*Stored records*

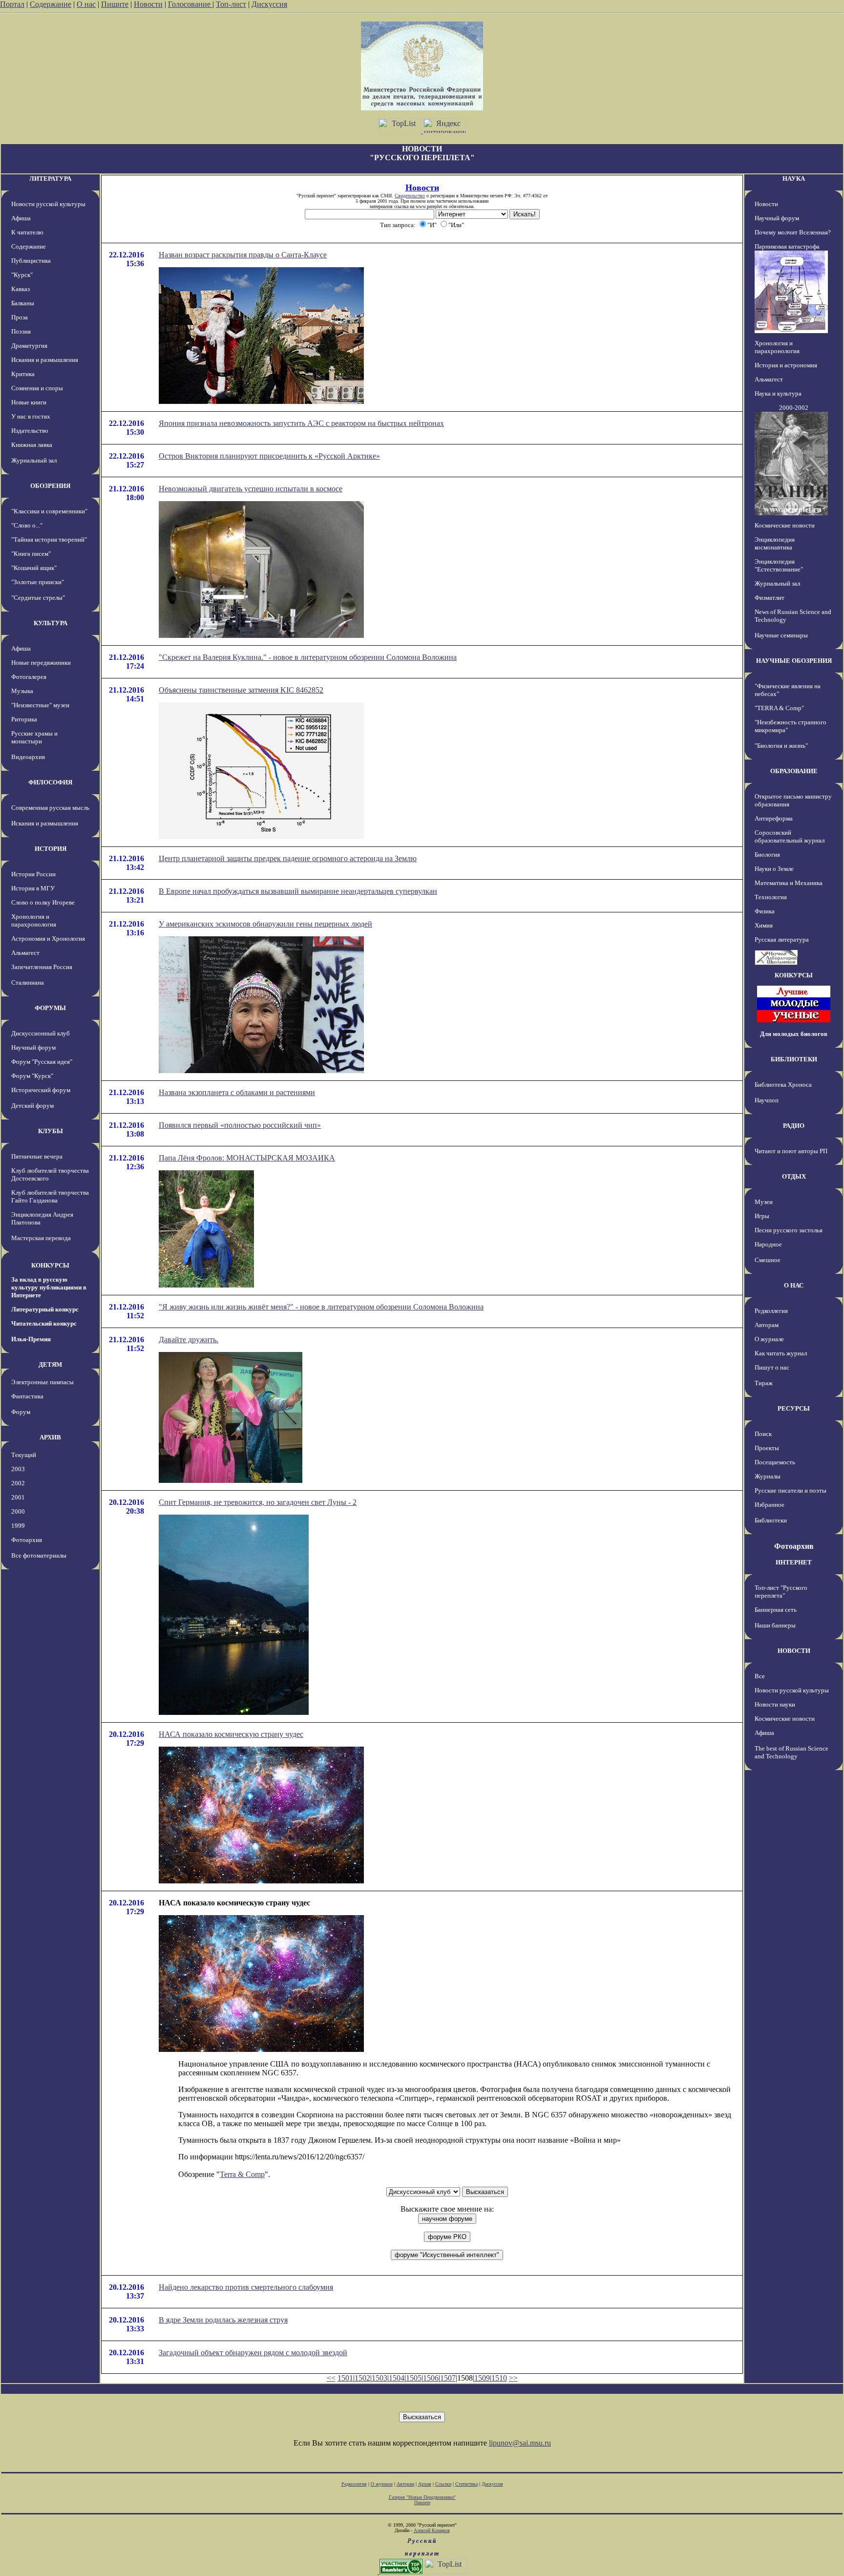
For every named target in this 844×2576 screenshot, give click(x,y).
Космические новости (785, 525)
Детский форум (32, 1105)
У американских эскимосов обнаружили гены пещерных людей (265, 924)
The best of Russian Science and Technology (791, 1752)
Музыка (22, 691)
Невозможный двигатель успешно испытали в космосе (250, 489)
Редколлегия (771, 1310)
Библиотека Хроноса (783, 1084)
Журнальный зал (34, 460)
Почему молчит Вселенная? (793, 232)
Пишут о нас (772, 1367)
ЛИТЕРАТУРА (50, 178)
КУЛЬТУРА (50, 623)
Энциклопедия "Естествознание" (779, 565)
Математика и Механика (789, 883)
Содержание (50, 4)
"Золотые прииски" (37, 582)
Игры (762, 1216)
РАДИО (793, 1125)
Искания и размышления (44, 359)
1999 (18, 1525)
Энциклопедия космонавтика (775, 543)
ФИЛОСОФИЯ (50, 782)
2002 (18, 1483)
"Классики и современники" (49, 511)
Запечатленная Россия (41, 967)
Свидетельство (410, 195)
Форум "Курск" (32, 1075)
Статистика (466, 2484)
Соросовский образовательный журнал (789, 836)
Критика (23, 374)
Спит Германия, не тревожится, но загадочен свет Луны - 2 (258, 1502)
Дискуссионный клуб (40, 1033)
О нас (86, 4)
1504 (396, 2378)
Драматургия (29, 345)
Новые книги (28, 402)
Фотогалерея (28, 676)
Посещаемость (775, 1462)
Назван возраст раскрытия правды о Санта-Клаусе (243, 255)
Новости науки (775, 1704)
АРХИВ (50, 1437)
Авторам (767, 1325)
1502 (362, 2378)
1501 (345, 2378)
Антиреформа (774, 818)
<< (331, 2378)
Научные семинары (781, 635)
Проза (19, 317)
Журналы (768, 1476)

*Problem to work on*
Write out the lines above from the one containing "1502 (362, 2378)" through the last, exactly as they are.

*Solved exercise*
1502 (362, 2378)
1501 (345, 2378)
Антиреформа (774, 818)
<< (331, 2378)
Научные семинары (781, 635)
Проза (19, 317)
Журналы (768, 1476)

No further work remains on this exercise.